Смешно замахал перед собой ладонями:
— Улетаю. На фронт. Через час.
Улыбался в франтоватые усики, полез в карман. Протянул листок бумаги:
— Читайте, здесь написано. Тоуваричи перевели мой французский…
Она развернула листок, прочла: «Если выживу, непременно вернусь, чтобы сделать вам предложение. Решиться на подобный шаг в настоящее время удерживает благоразумие».
— Шутка, да? — он поцеловал ей поднявшись руку. — Как это у русских? В каждый… шутке…
— Есть доля правды, — закончила она невесело.
— Доля правды, — повторил он. Козырнул коротко:
— Au revoir, Mademoiselle! (До свидания, мадемуазель!)
Пошел, не оборачиваясь, к двери, исчез за порогом.

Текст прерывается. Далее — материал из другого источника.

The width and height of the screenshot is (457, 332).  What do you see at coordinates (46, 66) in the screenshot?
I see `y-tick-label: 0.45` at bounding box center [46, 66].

Осень не принесла успокоения. Город бурлил, людей возмущали перебои с хлебом, растущая дороговизна, спекуляции. Роптал открыто пролетариат: провозгласили декретом восьмичасовой рабочий день, а трудимся, братцы, как прежде: по четырнадцать, шестнадцать часов в сутки! За что боролись? Безучастно говорили о выборах в какую-то «Учредилку»: еще одной говорильней будет больше, а толку что? По улицам бродили в поисках временной работы толпы крестьян из Украины, Молдавии и соседних губерний: хозяева симферопольских предприятий — табачных и консервных фабрик, кирпичных заводов, лесопилок, мельниц — предпочитали их постоянным работникам: не бастуют, о профсоюзах не слышали — меньше, следовательно, можно платить. Большинство сезонников не имело жилья, ютилось в городских ночлежках, подвальных помещениях, под верстаками закопченных мастерских, на каменной мостовой базарной площади, среди могил городского кладбища.